About our client: a fast-growing late-stage Pre-IPO SaaS with $50M+ ARR and over $500M raised through multiple rounds of funding. PE's like Blackrock are invested and they have major customers already including the likes of Nike, Walmart, Petsmart, and Fabletics!
Location: Hybrid role in The Bay Area - ideal for those closer to Menlo Park or Redwood City.
Reports to: Head of Product
Seeking an AI Solutions Lead to identify, design, and operationalize AI-Powered use cases across retail and supply chain clients. This is a builder/operator role - ideal for someone who can spot business problems, rapidly prototype AI/ML solutions, and drive them to production like a product owner & engineer combined!
You'll work directly with clients, engineers, and data scientists to turn retail challenges into deployable AI features - at startup speed, but enterprise scale.
If your ideal day involves brainstorming use cases, protyping models, collaborating with engineering, and launching new AI-powered capabilities in weeks (not months), this role is for you.
Key Responsibilities:
- Own end-to-end discovery, design, and delivery of AI/ML-powered features and microservices across SaaS and robotics platforms.
- Identify AI use-cases in collaboration with clients and internal teams; rapidly evaluate business impact and technical feasibility.
- Prototype AI/ML solutions for key retail challenges (inventory accuracy, task optimization, demand forecasting, associate assistance, etc)
- Build and manage a pipeline of AI "micro-solutions" from proof-of-concept to A/B pilots to production rollouts.
- Partner with engineering and product teams to integrate AI features into existing SaaS products or develop standalone services
- Serve as technical product owner for AI/ML initiatives, ensuring models are not just built but operationalized at scale
- Continuously scan retail trends and AI advancements to inform new feature development
Qualifications:
- 5+ years in AI/ML solution development, applied data science, or technical product delivery
- Demonstrated experience building and deploying AI/ML-powered features or microservices in real-world production systems
- Strengths: ML pipelines (TensorFlow, PyTorch, Vertex AI, etc), LLMs, Computer Vision, and/or time-series forecasting; Cloud-native environments (Google Cloud, etc); APIs, Microservices, and distributed systems.

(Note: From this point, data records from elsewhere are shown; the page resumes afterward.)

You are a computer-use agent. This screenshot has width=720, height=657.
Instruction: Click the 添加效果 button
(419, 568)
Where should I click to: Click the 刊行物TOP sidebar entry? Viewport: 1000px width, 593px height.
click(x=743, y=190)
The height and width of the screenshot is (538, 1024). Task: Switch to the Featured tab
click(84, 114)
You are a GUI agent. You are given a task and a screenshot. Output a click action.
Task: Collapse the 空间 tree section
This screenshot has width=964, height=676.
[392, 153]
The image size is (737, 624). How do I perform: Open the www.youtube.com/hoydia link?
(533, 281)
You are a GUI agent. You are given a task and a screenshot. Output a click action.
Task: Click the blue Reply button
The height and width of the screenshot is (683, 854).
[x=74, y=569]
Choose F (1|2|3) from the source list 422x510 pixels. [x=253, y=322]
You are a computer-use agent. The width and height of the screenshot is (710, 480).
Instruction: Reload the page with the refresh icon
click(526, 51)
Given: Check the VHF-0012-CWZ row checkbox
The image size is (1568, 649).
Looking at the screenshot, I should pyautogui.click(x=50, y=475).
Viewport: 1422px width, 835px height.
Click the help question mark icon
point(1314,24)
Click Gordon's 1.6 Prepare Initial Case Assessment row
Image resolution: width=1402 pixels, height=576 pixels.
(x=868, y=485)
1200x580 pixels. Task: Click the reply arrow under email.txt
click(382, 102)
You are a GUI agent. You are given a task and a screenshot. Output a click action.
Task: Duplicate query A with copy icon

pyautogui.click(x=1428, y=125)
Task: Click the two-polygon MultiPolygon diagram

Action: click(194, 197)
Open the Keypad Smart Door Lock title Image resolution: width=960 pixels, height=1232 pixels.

- Ability to quicky assess and prioritize AI use cases based on business impact and technical effort
- Comfort working with both technical engineering teams and business stakeholders.
- Experience in SaaS, Retail, Supply Chain, or IoT-driven industries
- B.S. in Computer Science, Engineering or related field - Masters Degree preferred. Dual degrees like Mathematics could be interesting
Why This Role?
- You'll build AI solutions that touch real stores and real supply chains - not just theoretical models.
- You'll work in an environment that values speed, experimentation and autonomy
- You'll drive AI Strategy while staying hands-on in solution development
- You'll have direct client exposure and influence over product direction
What Your First 90 Days Could Look Like?
- Scoping & Prioritizing AI Use Cases
- Partnering with Product, Engineering, and Client Teams to surface the highest value retail problems where AI can unlock real associate and operational productivity. A focus on fast, tangible solutions over theoretical models.
- Launching a Virtual Store Associate MVP - a first buidl could be releasing a Virtual Store Associate - leveraging data and AI models (likely LLM-driven) to help store associates query inventory, receive task prompts, and get operational assistance in real time.
- Whether as a mobile app assistant or API-enabled chat service, you'd own both the architecture and initial pilot to launch!
- Operationalizing AI Fast - this role is about output. We'd expect you to work as both Architect and Builder - rapidly pushing prototypes into controlled pilots and scaling them into production environments with Engineering Support.